REQUIREMENT
The task calls for the line containing "Viewport: 1232px width, 962px" and all later lines, through the end of the entries below, to be set down exactly and without pictures.

[Items from a dataset]
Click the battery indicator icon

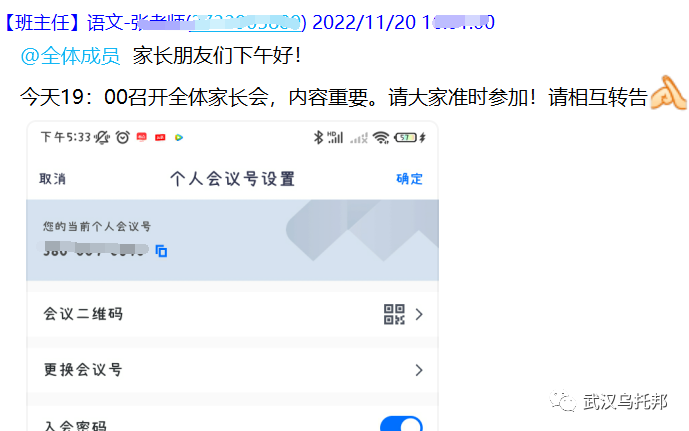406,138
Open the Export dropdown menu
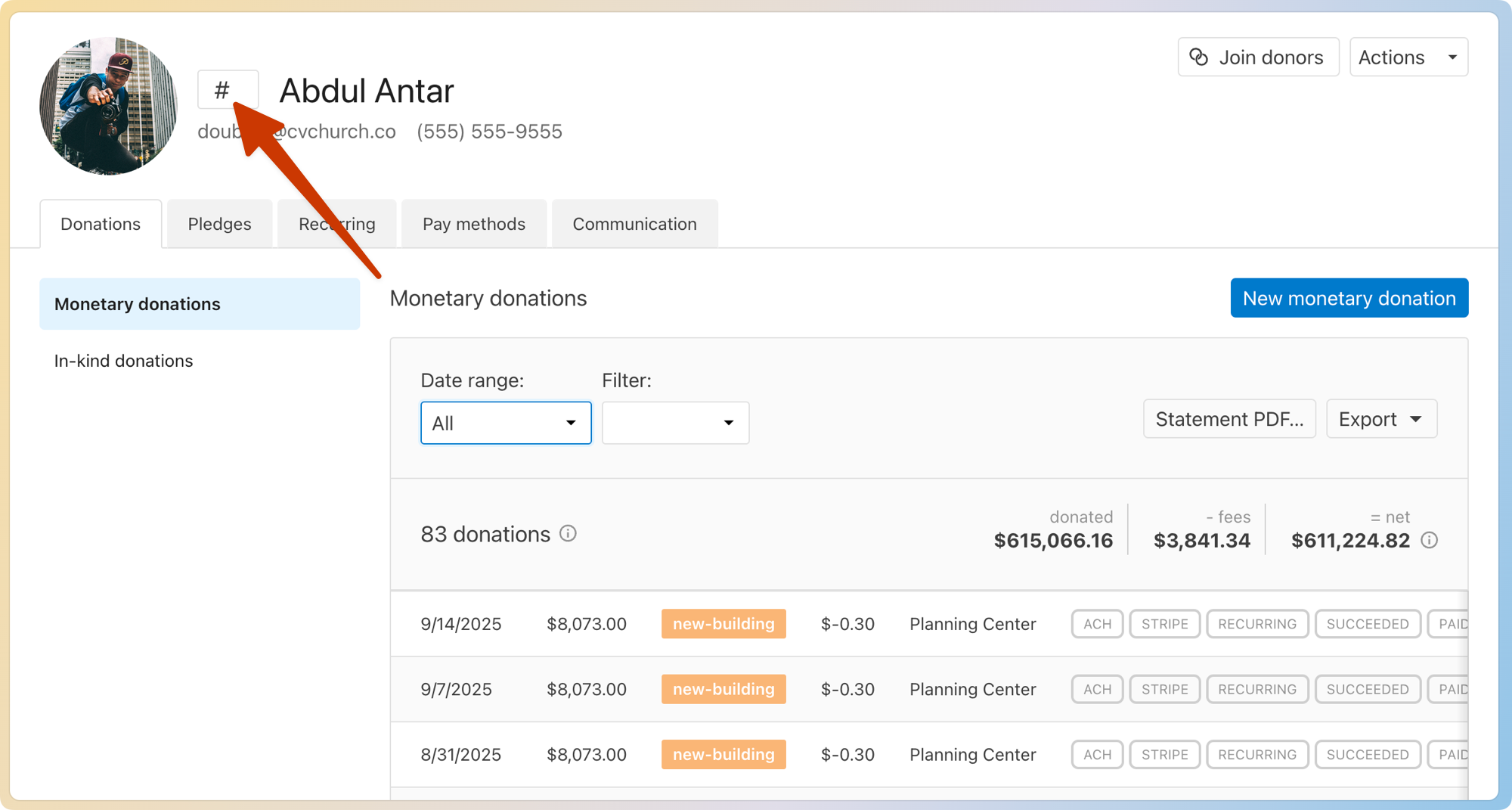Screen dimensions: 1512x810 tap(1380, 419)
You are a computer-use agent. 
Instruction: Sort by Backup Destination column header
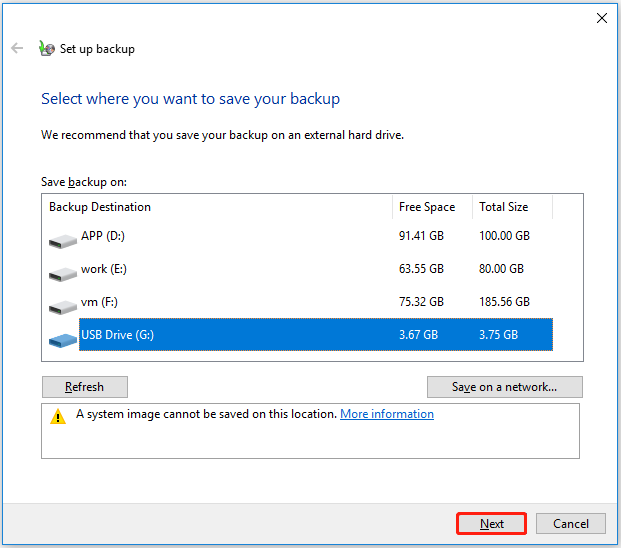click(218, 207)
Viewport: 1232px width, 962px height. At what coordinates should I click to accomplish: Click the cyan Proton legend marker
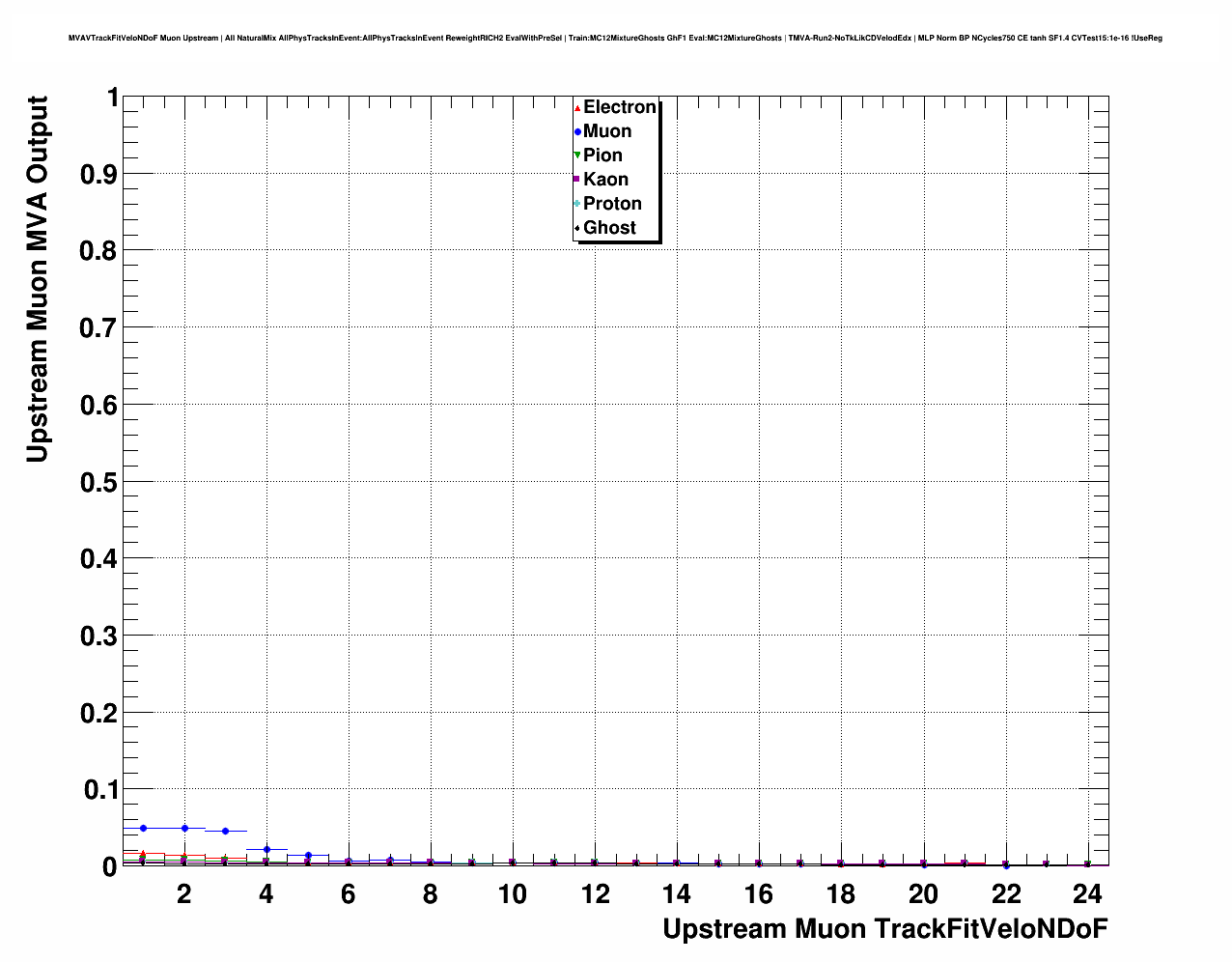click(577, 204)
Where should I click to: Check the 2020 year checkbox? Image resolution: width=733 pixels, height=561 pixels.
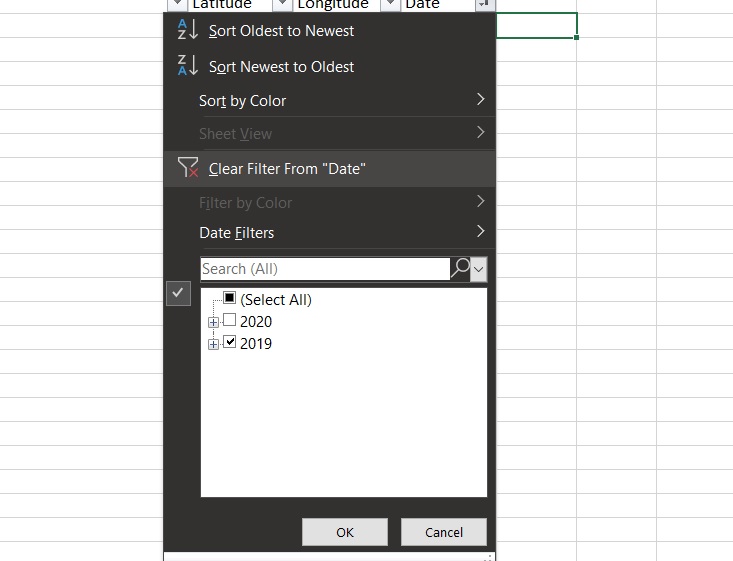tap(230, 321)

TASK RESPONSE
Viewport: 1232px width, 962px height. At what coordinates should I click to accomplish: Click the cyan Proton legend marker
click(577, 204)
Where should I click to: Check the 2020 year checkbox? Image resolution: width=733 pixels, height=561 pixels.
tap(230, 321)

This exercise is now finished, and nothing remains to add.